25. Diffusion or imitation of the treatment. If the treatment is widely disseminated or the treatment and control groups communicate about the treatment, the control groups may seek out and receive the treatment. In this case the groups may become indistinguishable on the dependent (outcome) variable.

26. Compensatory equalization of treatment. When the treatment is desirable, research administrators may be reluctant to tolerate this inequity. In an educational research project, for example, administrators gave needy control schools funds in amounts equivalent to the experimental schools in contradiction to directions. This action obviously introduced contamination into the study.

27. Compensatory rivalry. When participants' membership in experimental or control groups is made public, competitive motivations may result. Saretsky (1972) noted that the performance of students taught by control teachers in the office of Equal opportunity Performance Contracting Experiment was higher during the experiment than in previous years. Apparently, performance contracting was perceived by the teachers as a threat to their job security, causing them to redouble their teaching efforts. Saretsky called this the "John Henry effect," comparing the control group's extra efforts to those of John Henry, a folk song character who competed with a machine in laying rail for the railroad.

28. Resentful demoralization of respondents receiving less desirable treatments. Particularly when an experiment is obtrusive and the experimental group receives preferential or desirable treatment, the no-treatment control group may feel resentful and demoralized. This resentment may lead to posttest differences that are not due to the positive effects of obtaining the treatment on the experimental group, but to the negative effects on the control group of not receiving the treatment.

29. Hypothesis guessing within experimental conditions. Research participants receiving a treatment may attempt to guess the purpose of the study and alter their outcome behavior accordingly. The well- known Hawthorne effect is the result of hypothesis-guessing by experimental participants. Hypothesis guessing may be avoided by making the hypotheses difficult to guess, by reducing the reactivity and obtrusiveness of the study, and by purposefully giving different bogus hypotheses to different participants. The latter action, however, may lead to ethical violations.

30. Evaluation apprehension. Treatment group participants, because of anxiety about being evaluated by the researcher, may attempt to present themselves in a favorable light.
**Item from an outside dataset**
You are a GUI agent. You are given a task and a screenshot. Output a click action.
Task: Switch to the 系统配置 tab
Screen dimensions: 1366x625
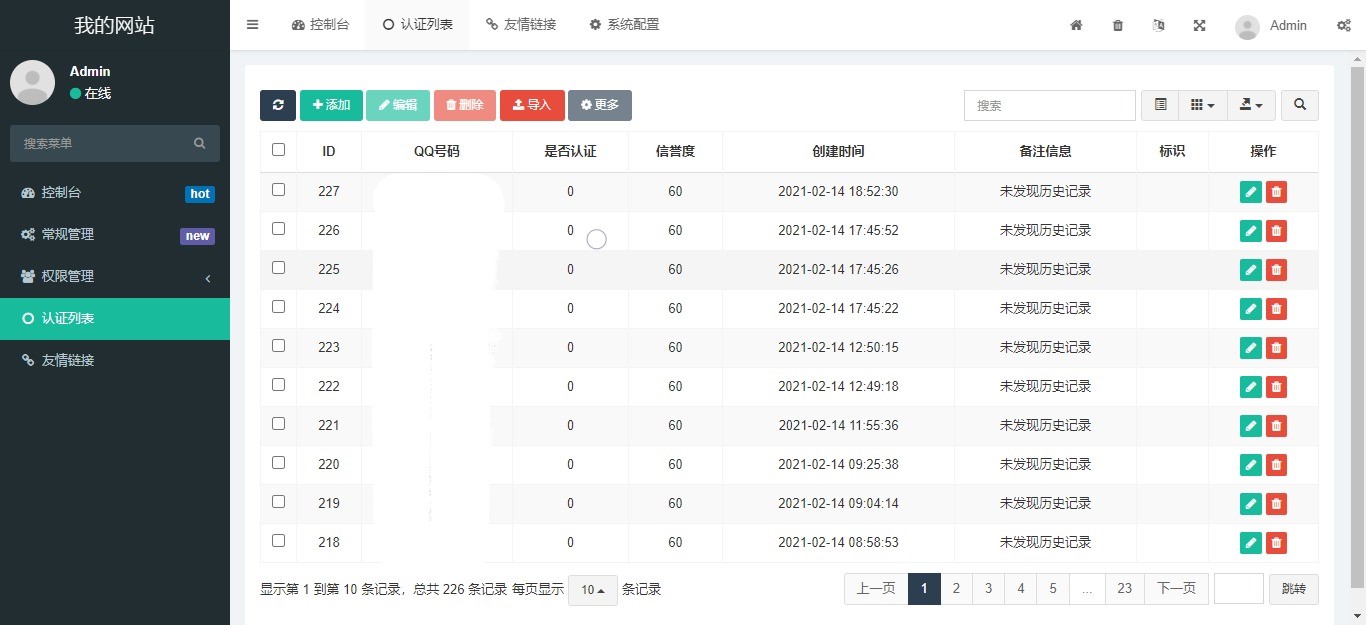pos(624,25)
If this favorable presentation affects the outcome variable, the experimental results will likely be contaminated.

31. Experimenter expectancies. Research suggests that experimenter expectancies may influence participants' behavior and the outcome data. This effect may be avoided by selecting objective individuals who do not know the purposes of the study to administer the treatments and record the data.
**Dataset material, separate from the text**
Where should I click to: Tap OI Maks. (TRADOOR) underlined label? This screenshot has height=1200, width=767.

32. Confounding levels of constructs and constructs. This threat occurs when the independent variable (IV) has multiple levels. One may conclude, for example, that the overall effect of an IV with four levels (e.g., four levels of drug dosage) is zero when only IV1 (level one of the IV) and IV4 do not affect the dependent variable (DV). IV2 and IV3, however, might affect the DV but remain undetected because of an overall nonlinear relationship. This threat typically occurs with weak treatments. Conclusions, nonetheless, are drawn regarding the ineffectiveness of the treatment without noting the nonlinear relationship or weakness of the manipulation. This threat can be controlled by manipulating many levels of the IV and measuring many levels of the DV.

CONCLUSION

I suggest researchers use their knowledge of the 32 threats in planning research. Although no study is flawless, they can use this information to improve their designs. In addition, researchers should describe all major validity threats in research manuscripts. Authors have a responsibility to acknowledge the weaknesses of their research and inform readers regarding the degree of care that must be taken in interpreting and generalizing the results. I hope that this editorial will assist authors to that end.